Gradients#

Why are gradients useful?#

Gradients are useful because it gives us information about the surface around the parameter. Gradient always points upwards, it tells us the direction in order to maximize the result.

There are many optimization methods rely on the existence of gradients. The most prominent one is the one used in deep learning, gradient descent. That’s why we need differentiable functions, functions that we can take gradients of, in deep learning in general.

Gradient descent.#

In deep learning models are optimized with a technique called gradient descent. Basically what gradient descent tries to do is to move along the opposite direction of the gradient, which always points up, so moving against this direction reduces the loss value.

The simplest form of gradient descent is:

\[ \theta' = \theta - \eta \frac{d f}{d \theta} \]

where \( \theta' \) denotes the new value of \( \theta \), and \( \eta \) is what we call learning rate or step size. It’s usually a small, positive number.

How to determine if a function is differentiable?#

There are so many functions in the world. Most of them we don’t know the gradients of. In those cases, we simply can’t take the gradients of those functions (at least in a computer program).

However, if we can approximate the function well enough with a differentiable function, then we can suddenly take the gradients from the function.

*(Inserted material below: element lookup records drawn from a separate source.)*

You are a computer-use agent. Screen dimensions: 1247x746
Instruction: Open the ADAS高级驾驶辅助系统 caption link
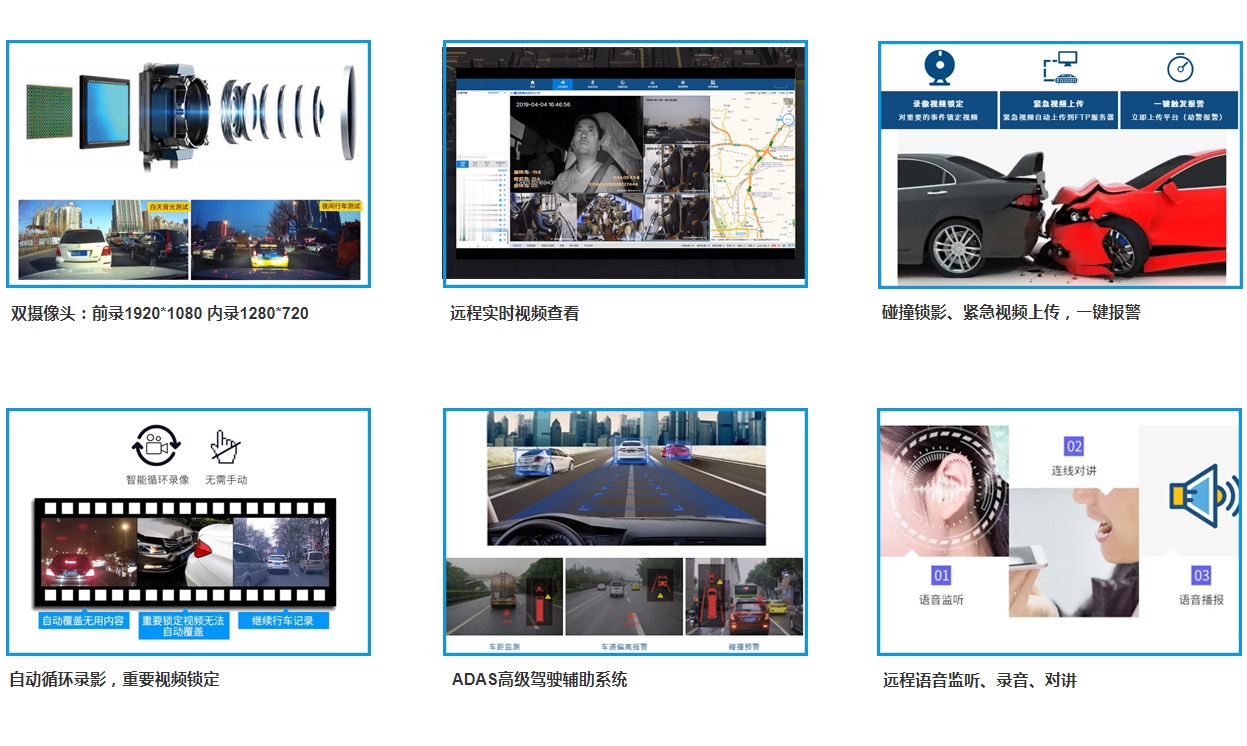click(x=539, y=680)
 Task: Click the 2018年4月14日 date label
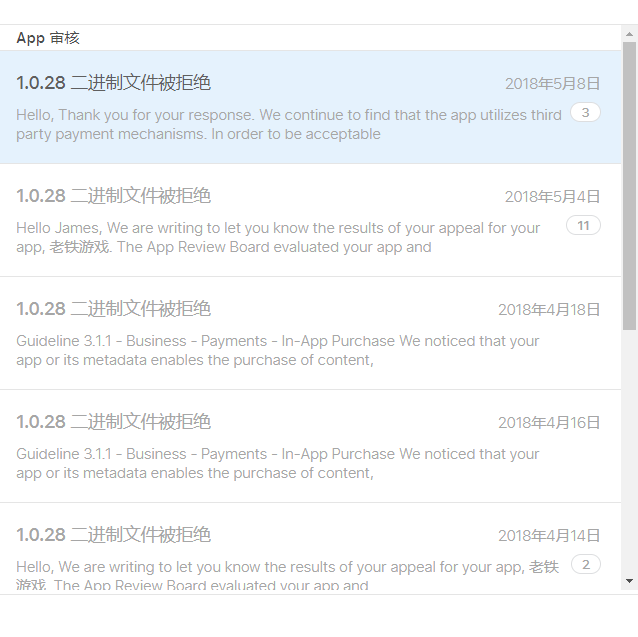pos(549,536)
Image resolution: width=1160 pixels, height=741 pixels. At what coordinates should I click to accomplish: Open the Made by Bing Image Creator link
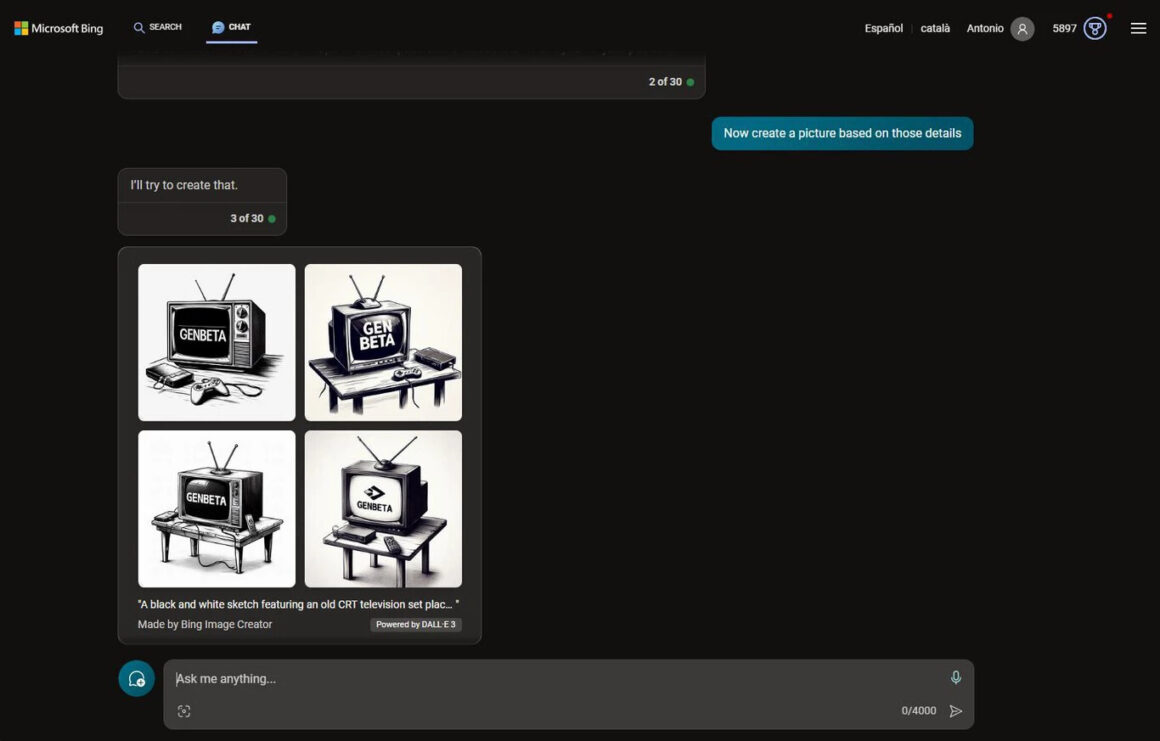coord(205,625)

For instance, sin and cos function are approximated using Taylor’s expansion series.

However, there are functions that we just don’t know how to calculate the gradients for. In the context of deep learning, those functions are just never used. So no worries.

The rule of thumb is, if a function is differentiable, is composed of differentiable functions, or is approximated by a composed differentiable function, then it’s differentiable. Chances are you can use them in deep learning. Other functions, no luck.